Il numero di quanti vivono in un Paese che non è quello in cui sono nati non è mai stato alto come oggi, in nessun periodo storico. Ce lo dichiara l’UNFPA, United Nations Populations Fund.
Tra chi emigra, i più lasciano il proprio Paese in cerca di condizioni economiche migliori e di maggiori opportunità di crescita sociale; altri sono spinti a fuggire da emergenze di crisi politiche o di guerre. Altri ancora si spostano perché la loro professione, oggi, non ha più confini.
Che influenza avrà questo cambiamento epocale sulla qualità delle interazioni e sui processi di adattamento delle persone e delle istituzioni? Come riusciremo a superare, negli anni a venire, le barriere che ancora ci separano da stili di vita e da modi di lavorare più sostenibili?
Con questa conferenza Sietar Italia intende contribuire al dibattito sugli impatti delle migrazioni e della mobilità globale. Milano, 20 e 21 febbraio, presso l’Educandato Statale Emanuela Setti Carraro, via della Passione 12.
====================
ESERCIZIO 1:
Secondo il testo sulle migrazioni, per quali motivi le persone lasciano il Paese in cui sono nate?
ESERCIZIO 2:
Trascrivi dal testo sulle migrazioni il passo che comincia con "Tra chi emigra, i" e prosegue fino a "lavorare più sostenibili?".
ESERCIZIO 3:
Prosegui il testo sulle migrazioni e sulla mobilità globale, riprendendo dopo la sua ultima frase.
====================
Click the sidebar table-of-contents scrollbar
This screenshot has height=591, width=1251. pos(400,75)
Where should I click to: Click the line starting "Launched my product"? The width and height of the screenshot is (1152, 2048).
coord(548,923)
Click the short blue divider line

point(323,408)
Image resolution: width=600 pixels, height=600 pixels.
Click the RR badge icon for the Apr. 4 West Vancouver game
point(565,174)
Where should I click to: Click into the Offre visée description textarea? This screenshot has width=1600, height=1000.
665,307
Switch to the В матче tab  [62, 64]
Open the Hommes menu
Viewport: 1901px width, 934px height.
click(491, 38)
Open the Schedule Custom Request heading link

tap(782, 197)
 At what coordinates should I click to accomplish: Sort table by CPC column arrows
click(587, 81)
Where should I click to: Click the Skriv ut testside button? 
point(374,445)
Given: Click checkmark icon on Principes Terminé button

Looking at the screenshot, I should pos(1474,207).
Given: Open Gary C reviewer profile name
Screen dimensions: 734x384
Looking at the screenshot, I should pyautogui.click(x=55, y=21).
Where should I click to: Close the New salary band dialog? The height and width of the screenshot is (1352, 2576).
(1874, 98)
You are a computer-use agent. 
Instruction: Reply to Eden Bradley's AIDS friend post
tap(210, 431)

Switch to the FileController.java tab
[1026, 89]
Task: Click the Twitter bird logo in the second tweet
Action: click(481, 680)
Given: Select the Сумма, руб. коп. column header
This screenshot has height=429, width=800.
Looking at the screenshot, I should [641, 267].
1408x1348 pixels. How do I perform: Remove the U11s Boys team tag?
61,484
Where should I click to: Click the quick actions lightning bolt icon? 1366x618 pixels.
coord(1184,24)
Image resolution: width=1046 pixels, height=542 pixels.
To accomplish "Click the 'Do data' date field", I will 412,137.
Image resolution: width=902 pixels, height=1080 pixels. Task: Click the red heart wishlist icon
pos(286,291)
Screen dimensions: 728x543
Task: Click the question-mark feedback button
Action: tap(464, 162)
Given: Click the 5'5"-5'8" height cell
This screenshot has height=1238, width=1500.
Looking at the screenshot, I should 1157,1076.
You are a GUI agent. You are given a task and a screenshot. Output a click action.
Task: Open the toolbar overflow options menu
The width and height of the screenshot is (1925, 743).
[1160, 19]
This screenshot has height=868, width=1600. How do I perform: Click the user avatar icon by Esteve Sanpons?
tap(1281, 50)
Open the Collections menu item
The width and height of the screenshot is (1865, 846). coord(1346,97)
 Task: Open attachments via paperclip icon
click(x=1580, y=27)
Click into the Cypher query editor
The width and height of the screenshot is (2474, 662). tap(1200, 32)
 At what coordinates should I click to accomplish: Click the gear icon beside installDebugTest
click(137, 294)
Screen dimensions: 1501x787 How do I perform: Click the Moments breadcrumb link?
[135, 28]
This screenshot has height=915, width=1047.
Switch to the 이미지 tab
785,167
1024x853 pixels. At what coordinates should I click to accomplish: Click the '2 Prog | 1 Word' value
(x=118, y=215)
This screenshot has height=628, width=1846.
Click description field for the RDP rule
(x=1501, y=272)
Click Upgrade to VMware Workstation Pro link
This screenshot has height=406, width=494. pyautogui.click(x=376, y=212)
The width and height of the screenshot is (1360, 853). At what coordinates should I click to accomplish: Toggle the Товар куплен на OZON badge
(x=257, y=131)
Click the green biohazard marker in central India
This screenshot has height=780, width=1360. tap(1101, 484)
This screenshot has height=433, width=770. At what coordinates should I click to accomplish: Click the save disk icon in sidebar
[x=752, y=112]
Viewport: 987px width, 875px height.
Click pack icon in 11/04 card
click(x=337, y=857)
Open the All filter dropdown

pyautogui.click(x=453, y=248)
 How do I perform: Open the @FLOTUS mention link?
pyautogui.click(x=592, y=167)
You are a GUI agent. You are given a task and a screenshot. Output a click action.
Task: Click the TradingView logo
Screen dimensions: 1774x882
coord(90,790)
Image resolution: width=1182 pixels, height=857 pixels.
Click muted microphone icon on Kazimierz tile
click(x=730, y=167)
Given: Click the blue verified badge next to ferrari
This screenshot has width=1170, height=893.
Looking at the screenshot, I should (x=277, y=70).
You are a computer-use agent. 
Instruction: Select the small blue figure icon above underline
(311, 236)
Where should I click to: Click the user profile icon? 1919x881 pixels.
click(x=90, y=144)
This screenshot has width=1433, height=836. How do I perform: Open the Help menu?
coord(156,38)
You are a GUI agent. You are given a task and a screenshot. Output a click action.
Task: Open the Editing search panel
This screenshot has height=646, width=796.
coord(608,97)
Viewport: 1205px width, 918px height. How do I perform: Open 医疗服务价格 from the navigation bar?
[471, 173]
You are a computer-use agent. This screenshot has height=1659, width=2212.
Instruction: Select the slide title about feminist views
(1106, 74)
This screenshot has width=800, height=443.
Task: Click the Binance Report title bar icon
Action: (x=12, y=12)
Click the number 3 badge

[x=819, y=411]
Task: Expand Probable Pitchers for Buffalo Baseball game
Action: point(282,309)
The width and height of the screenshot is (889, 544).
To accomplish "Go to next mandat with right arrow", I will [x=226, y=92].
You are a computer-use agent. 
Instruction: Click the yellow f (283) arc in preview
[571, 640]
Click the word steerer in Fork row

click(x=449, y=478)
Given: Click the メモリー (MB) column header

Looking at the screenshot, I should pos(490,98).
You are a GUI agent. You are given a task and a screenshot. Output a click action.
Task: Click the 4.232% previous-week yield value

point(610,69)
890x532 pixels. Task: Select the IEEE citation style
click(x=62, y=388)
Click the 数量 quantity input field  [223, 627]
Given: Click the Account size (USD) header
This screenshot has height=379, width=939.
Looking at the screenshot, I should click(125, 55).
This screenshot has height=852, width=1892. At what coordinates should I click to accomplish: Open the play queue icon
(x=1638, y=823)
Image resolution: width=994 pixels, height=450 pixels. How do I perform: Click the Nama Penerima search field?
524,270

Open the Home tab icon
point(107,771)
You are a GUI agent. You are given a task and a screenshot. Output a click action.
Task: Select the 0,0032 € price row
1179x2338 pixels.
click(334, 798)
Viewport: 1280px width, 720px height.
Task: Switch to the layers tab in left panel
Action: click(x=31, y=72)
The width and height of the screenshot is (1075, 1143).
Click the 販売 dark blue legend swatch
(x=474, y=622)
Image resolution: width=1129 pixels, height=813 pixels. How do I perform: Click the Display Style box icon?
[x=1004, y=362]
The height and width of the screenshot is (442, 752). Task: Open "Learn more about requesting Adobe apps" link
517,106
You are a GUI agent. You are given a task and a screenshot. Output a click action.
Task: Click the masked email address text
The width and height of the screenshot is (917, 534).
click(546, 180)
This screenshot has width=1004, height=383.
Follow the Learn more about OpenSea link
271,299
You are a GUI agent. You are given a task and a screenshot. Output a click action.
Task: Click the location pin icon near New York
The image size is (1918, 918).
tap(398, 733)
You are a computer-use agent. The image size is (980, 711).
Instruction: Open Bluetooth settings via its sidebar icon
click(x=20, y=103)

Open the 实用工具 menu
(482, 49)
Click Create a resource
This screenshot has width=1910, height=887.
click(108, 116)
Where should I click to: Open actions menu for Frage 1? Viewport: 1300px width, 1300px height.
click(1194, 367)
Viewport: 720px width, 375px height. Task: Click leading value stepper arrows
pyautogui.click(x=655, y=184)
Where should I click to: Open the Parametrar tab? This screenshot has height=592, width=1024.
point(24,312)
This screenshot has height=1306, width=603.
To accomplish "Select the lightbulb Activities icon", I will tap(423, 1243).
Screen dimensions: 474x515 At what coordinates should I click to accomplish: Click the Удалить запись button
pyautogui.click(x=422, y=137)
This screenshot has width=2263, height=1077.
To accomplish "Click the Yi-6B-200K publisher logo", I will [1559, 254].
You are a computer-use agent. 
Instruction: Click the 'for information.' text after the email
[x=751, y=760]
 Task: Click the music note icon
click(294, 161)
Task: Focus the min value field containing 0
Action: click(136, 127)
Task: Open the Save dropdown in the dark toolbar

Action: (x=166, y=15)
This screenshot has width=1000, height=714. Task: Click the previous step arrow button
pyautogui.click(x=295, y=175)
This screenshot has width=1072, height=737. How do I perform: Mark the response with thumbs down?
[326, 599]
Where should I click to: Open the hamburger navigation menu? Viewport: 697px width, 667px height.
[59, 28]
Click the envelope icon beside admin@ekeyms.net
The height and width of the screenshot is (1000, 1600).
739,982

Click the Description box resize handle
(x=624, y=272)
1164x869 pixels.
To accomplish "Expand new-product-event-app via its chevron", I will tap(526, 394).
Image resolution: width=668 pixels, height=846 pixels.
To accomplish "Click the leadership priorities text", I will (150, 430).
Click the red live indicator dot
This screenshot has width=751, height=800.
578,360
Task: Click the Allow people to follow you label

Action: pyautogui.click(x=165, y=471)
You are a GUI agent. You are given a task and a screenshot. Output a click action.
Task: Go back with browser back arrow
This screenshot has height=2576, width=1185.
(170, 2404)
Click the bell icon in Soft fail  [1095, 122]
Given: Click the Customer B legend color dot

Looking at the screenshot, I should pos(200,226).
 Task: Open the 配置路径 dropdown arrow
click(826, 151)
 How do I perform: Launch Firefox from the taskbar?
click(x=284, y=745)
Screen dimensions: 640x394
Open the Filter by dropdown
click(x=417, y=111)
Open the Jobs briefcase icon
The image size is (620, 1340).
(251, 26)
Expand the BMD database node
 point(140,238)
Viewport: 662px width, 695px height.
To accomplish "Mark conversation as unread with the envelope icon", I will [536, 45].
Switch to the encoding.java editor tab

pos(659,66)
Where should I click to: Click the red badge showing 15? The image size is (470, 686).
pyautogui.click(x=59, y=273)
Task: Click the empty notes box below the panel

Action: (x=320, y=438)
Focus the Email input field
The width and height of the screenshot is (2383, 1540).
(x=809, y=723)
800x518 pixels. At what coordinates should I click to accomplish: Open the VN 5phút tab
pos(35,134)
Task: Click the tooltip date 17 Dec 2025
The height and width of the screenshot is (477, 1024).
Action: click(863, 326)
====================
RISULTATO DELL'ESERCIZIO 1:
La maggior parte di chi emigra cerca condizioni economiche migliori e maggiori opportunità di crescita sociale. Altri fuggono da crisi politiche o da guerre. Altri ancora si spostano perché oggi la loro professione non ha più confini.

RISULTATO DELL'ESERCIZIO 2:
Tra chi emigra, i più lasciano il proprio Paese in cerca di condizioni economiche migliori e di maggiori opportunità di crescita sociale; altri sono spinti a fuggire da emergenze di crisi politiche o di guerre. Altri ancora si spostano perché la loro professione, oggi, non ha più confini.
Che influenza avrà questo cambiamento epocale sulla qualità delle interazioni e sui processi di adattamento delle persone e delle istituzioni? Come riusciremo a superare, negli anni a venire, le barriere che ancora ci separano da stili di vita e da modi di lavorare più sostenibili?

RISULTATO DELL'ESERCIZIO 3:
Non esistono soluzioni semplici e lineari. I professionisti che operano nel campo dell’intercultura sono tuttavia chiamati a svolgere un ruolo critico per lo sviluppo di visioni a respiro globale e per il disegno delle competenze necessarie al dialogo tra culture diverse. Questa conferenza mette a disposizione dei partecipanti un punto di vista aggiornato sulle pratiche interculturali e sulla ricerca in corso, su quello che funziona e quello che è difficile, sui costi e le opportunità.
Manager italiani e internazionali, filosofi, accademici e consulenti condividono le loro esperienze e la loro visione: Peter Franklin della Constanz Universitaet, David Trickey di TCO Mangement, Lavinia Bracci di Siena Italian Studies, Annavittoria Sarli e Carla Lunghi dell’Università Cattolica di Milano. E ancora Fiora Biagi, Anne Claude Lambelet, Sabine Baerlocher, Julio Gonzalez, Luigi Catania e Luigi Serio, e Giuseppe Carrieri che commenta un breve film.